#### Provided records
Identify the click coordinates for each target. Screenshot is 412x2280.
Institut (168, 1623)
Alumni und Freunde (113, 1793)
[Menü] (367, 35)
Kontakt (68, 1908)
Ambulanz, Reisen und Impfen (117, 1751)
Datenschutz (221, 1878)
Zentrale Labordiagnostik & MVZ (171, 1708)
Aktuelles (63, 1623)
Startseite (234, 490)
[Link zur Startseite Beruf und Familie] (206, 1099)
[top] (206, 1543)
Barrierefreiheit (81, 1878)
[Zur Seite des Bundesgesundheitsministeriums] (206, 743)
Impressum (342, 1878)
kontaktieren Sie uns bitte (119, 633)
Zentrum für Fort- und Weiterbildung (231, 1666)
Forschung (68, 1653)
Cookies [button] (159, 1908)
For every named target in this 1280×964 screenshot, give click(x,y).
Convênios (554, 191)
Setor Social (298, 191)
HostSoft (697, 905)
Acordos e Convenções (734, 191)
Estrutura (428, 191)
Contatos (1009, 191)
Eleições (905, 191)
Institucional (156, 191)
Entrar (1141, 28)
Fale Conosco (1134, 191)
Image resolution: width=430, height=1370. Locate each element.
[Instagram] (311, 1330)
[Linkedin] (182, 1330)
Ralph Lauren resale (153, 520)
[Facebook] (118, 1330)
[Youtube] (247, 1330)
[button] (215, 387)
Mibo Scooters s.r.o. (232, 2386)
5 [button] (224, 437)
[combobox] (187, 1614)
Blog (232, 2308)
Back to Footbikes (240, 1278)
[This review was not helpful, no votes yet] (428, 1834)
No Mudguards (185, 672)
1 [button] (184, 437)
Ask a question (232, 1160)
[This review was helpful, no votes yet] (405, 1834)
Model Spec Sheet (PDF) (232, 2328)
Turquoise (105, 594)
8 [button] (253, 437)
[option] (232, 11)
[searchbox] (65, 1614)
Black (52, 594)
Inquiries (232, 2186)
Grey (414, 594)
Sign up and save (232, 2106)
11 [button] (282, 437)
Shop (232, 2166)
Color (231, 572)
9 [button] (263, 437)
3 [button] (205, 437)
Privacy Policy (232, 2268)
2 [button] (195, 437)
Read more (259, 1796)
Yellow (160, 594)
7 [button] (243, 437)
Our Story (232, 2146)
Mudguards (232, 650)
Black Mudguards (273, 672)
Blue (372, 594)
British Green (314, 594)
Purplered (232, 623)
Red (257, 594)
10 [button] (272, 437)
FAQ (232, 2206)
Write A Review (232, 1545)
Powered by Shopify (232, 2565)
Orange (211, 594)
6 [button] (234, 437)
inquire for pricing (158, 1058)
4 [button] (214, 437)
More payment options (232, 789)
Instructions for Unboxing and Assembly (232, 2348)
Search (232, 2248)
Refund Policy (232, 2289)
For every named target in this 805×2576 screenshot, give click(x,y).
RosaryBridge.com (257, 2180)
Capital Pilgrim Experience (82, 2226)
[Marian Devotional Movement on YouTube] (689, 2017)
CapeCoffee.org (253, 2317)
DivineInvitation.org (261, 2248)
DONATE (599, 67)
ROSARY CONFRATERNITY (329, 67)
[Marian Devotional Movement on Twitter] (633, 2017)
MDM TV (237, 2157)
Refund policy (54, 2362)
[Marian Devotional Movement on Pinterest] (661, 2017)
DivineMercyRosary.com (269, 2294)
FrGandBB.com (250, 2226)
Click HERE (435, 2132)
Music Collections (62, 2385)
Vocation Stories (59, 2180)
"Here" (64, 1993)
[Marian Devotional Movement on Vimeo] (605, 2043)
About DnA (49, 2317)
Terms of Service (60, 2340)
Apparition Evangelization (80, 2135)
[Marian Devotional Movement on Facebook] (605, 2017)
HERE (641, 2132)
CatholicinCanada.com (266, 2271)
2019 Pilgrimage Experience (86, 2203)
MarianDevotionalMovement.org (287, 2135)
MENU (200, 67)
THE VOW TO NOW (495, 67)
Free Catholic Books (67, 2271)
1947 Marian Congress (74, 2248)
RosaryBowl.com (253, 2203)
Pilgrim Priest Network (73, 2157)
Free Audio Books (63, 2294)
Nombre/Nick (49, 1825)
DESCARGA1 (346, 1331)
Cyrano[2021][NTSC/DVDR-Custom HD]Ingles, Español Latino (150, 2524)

#### Work to be completed
What do the lines of the material read, from the first through the line with "Startseite (234, 490)"? Transcribe them exactly and stop there.

#### Response for this exercise
Identify the click coordinates for each target. Screenshot is 412x2280.
Institut (168, 1623)
Alumni und Freunde (113, 1793)
[Menü] (367, 35)
Kontakt (68, 1908)
Ambulanz, Reisen und Impfen (117, 1751)
Datenschutz (221, 1878)
Zentrale Labordiagnostik & MVZ (171, 1708)
Aktuelles (63, 1623)
Startseite (234, 490)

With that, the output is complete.